GAPE tracks command execution rate:

  • Count commands executed by each player
  • Track within sliding time window
  • If rate exceeds limit, increase violation level
  • Cancel excess commands
  • Optionally filter specific expensive commands

What It Protects Against

Performance Degradation

Command spam consumes server CPU, causing lag for all players.

Database Overload

Commands that query databases can overwhelm the database server when spammed.

Plugin Exploits

Some plugins have bugs that only appear when commands are executed rapidly.

Information Gathering

Spamming commands like /plugins, /version, or /list to gather server information.

Configuration Options

Command Rate Limit

Maximum commands per time window:

  • 3 per second: Strict, normal players rarely exceed this
  • 5 per second: Balanced (default)
  • 10 per second: Lenient

Time Window

  • 1 second: Strict
  • 3 seconds: Balanced (default)
  • 5 seconds: Lenient

Expensive Command List

Commands that count double or have stricter limits:

  • /plugins - Lists all plugins
  • /tps - Calculates server performance
  • /timings - Performance profiling
  • /debug - Debug information

Whitelist Commands

Commands that don't count toward the limit:

  • /help - Help menu (usually cached)
  • /spawn - Teleport to spawn
  • /home - Teleport home

Violation Threshold

  • 3: Strict
  • 5: Balanced (default)
  • 10: Lenient

Command Categories

Cheap Commands (0.1-1ms)

  • /help (if cached)
  • /spawn
  • /home
  • /tpa

Normal Commands (1-10ms)

  • /give
  • /tp
  • /gamemode
  • /tell

Expensive Commands (10-100ms)

  • /plugins
  • /tps
  • /timings
  • /eco top

Very Expensive Commands (100+ms)

  • /baltop
  • /stats
  • /leaderboard
  • Custom plugin commands with database queries

Weighted Command Limits

GAPE can weight commands based on cost:

  • Cheap commands: Count as 1
  • Normal commands: Count as 1
  • Expensive commands: Count as 2-3
  • Very expensive: Count as 5-10

This allows more cheap commands while limiting expensive ones.

False Positives

Legitimate scenarios that may trigger this check:

  • Command macros: Players using command shortcuts or macros
  • Accidental spam: Holding Enter key accidentally
  • Script testing: Server admins testing command sequences
  • Plugin automation: Plugins executing commands on behalf of players

Solution: Increase limit slightly or whitelist specific commands.

Real-World Examples

Info Command Spam

Attacker spams /plugins and /version 50 times per second to gather server information and cause lag.

Economy Command Abuse

Player repeatedly executes /baltop or /eco top to overload the economy plugin's database queries.

Broadcast Command Flood

Player with broadcast permission spams commands that send messages to all players, disrupting gameplay.

Performance Impact

  • Check overhead: ~50ns per command
  • Memory: ~50 bytes per player
  • Benefit: Prevents 10-100ms per spammed command

The performance savings from blocking command spam far outweigh the check's overhead.

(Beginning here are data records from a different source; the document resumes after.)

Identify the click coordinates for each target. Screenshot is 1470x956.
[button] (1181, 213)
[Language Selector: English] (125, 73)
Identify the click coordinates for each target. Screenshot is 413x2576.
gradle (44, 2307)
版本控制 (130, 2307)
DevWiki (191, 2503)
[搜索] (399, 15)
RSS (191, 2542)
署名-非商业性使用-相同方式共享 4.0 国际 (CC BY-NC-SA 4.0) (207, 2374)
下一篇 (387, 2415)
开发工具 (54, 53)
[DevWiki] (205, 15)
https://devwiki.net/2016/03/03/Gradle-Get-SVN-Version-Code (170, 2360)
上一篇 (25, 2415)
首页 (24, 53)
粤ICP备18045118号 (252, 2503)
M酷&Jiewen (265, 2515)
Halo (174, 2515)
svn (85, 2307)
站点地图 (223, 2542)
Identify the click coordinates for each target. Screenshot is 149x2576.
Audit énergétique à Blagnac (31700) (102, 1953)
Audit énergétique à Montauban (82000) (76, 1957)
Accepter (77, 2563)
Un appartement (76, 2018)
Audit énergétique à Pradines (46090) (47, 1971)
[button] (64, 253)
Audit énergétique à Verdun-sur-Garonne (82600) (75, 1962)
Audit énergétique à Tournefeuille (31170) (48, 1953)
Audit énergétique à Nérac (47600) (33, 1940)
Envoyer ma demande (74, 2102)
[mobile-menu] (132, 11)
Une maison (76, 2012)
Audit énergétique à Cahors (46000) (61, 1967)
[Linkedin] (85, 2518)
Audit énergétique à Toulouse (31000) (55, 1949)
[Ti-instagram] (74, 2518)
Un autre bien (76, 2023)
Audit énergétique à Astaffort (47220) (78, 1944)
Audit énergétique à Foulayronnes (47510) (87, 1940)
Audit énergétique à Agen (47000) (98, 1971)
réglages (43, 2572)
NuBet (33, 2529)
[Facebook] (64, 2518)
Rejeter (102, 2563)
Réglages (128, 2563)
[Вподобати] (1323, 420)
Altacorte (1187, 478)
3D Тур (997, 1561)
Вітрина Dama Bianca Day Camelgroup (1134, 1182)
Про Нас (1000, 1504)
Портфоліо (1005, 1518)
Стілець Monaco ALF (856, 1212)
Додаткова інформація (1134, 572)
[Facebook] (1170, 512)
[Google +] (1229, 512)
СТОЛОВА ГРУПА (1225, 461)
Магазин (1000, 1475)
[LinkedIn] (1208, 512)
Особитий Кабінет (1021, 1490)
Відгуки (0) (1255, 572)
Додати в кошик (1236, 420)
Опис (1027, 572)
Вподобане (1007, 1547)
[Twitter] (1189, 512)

Integration with Chat Limits

Commands and chat are separate limits:

  • Chat: 3-5 messages per second
  • Commands: 3-5 commands per second
  • Total: Player can send 6-10 chat+command packets per second

This allows normal conversation while preventing command abuse.

Server-Specific Configuration

Public Servers

Strict limits recommended:

  • 3-5 commands per second
  • Mark /plugins, /version as expensive
  • Low violation threshold

Private/Whitelisted Servers

More lenient:

  • 10 commands per second
  • Higher violation threshold
  • Fewer expensive command restrictions

Creative/Build Servers

Moderate limits:

  • 5-7 commands per second (builders use commands frequently)
  • Whitelist WorldEdit commands if applicable

Best Practices

  • Start with 5 commands per second limit
  • Mark resource-intensive commands as expensive
  • Whitelist frequently-used navigation commands
  • Monitor logs to identify which commands are spammed
  • Use weighted limits for better granularity
  • Enable alerts for repeated violations
  • Coordinate with plugin developers about command performance
    • Tip: Command spam is less common than packet spam, but more damaging when it occurs. A single spammed expensive command can cause more lag than 1000 movement packets.